There’s been a lot of talk in the international news of an ‘Arab Spring,’ a term encapsulating the unrest and protest by groups of people in the Middle East, and increasingly elsewhere, against autocratic governments and the burdens they place on citizens. Such ‘springs’ are uprisings by the people for the people, with the aim of creating momentum towards greater freedom and democracy.
The riots experienced here in the UK are nothing like that. Here in Britain we’ve had an uprising of an altogether different nature.
Over the past week or so a number of cities across the UK, beginning in London, have seen hordes of (mainly) youths marauding the streets committing wanton acts of aggression and destruction. Millions of pounds worth of damage has accrued due to vandalism, arson and theft. Shops have been looted and burned to the ground. Businesses built over generations have been lost. There’s even been a fatal shooting. So apparently mindless is the violence that some of the rioters even torched their own homes and neighbourhoods. And so perverse is the anarchic spirit at work, that while innocent victims of these crimes struggle to deal with their losses, rioters can be seen in video footage giggling at their handiwork, while looters have posted pictures of themselves grinning beside their caches of stolen goods. Whatever the underlying factors contributing to such behaviour—you can blame it on poverty or fatherlessness or political alienation—it seems this is less about social or economic deprivation, but something else entirely. Having witnessed a shopping centre ransacked by youngsters, one police chief observed, “This wasn’t an angry crowd, this was a greedy crowd.”

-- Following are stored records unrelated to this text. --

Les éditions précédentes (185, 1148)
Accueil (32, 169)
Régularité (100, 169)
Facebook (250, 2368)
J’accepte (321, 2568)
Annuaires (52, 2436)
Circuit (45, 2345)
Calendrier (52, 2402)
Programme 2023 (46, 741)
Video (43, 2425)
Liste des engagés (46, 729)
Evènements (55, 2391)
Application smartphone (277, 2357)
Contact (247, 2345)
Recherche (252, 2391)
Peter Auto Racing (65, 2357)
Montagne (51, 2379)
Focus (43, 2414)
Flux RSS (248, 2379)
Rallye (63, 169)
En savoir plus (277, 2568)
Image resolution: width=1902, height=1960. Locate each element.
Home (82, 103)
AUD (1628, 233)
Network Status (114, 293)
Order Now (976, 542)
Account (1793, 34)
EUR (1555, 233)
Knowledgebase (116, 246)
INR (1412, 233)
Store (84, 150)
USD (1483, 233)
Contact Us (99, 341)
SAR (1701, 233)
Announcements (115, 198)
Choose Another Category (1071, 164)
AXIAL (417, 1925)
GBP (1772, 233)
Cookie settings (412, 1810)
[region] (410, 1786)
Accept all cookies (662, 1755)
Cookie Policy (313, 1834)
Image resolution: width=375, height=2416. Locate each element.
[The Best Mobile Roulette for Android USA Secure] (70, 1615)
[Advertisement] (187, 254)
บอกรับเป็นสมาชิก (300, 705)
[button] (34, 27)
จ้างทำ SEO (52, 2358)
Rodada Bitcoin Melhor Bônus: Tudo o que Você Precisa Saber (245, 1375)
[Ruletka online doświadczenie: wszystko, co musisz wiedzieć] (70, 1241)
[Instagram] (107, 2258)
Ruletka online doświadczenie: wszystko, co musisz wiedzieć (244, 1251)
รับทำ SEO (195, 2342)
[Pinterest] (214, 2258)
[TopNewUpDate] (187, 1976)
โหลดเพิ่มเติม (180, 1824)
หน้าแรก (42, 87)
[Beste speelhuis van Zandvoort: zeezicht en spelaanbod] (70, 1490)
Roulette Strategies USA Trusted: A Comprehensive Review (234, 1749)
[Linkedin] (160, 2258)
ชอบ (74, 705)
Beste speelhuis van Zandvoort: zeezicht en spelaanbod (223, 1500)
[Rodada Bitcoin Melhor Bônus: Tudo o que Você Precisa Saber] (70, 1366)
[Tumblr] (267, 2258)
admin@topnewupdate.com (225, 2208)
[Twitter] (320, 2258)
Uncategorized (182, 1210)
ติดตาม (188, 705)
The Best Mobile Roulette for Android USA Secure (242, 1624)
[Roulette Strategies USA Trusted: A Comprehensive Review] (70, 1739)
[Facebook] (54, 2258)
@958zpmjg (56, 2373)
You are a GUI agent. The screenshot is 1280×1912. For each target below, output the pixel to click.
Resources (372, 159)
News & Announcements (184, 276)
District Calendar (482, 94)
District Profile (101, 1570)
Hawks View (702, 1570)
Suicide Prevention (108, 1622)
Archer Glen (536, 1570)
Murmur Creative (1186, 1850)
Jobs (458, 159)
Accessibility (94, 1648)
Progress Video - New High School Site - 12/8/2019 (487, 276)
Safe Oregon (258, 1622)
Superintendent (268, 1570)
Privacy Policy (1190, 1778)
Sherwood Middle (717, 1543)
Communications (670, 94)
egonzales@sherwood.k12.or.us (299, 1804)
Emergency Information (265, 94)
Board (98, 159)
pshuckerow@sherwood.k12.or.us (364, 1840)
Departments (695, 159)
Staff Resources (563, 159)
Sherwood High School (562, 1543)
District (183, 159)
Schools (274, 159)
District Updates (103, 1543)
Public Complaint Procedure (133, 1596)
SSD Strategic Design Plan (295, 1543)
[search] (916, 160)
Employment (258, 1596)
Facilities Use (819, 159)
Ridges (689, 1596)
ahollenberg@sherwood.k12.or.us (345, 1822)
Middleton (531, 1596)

Political uprising is one thing, but what are we to make of this? Writing in The Times, Sarah Vine said that she was all in favour of paying taxes to house and educate those who need it, “but when they turn around and throw it back in our faces like delinquent children denied the latest Xbox, a screw turns dangerously tight in the heart.”
It seems impossible not to share her sentiment. How can one not be angry at the depth of destruction and the shallowness of the mob? What is the Christian response? I’m not sure what the official ‘church’ response has been, but it appears that one appropriate response has already been demonstrated in some of the affected areas by residents of different faiths or no faith. In defiance of the destruction levied on them, residents of Clapham, London, armed themselves with brooms and took to the streets to clean up. The spirit of anarchy has been met by a spirit of resilience and hope. With no outside prompting, people are joining together to repair the damage, and so communities are being strengthened by a shared sense of purpose as opposed to merely a shared postcode.
We can lament the state of western culture when its youth commit crimes in the name of greed and entitlement. We can talk till the cows come home about why and how such a thing has come to pass. But if that screw in our hearts is not to tighten further, we need to find a way of responding that will not darken our own hearts. We needn’t try to feel less angry. Anger is appropriate in this instance. Many of the Psalms exemplify the outpouring of anger and despair. What we need to do is acknowledge our anger yet defy the ways it twists our hearts. That requires meeting the spirit of rebellion with the spirit of resistance: reconciliation not revenge, brooms not bats, community welfare not gang warfare. Such a view is necessarily a long term one. It takes time to rebuild broken walls and forgiveness to repair broken lives. But as I understand it, this is what Christ asked people to do. The man who said “do not repay evil with evil”, and who himself faced plenty, either lacked the courage to get even or he knew what he was talking about.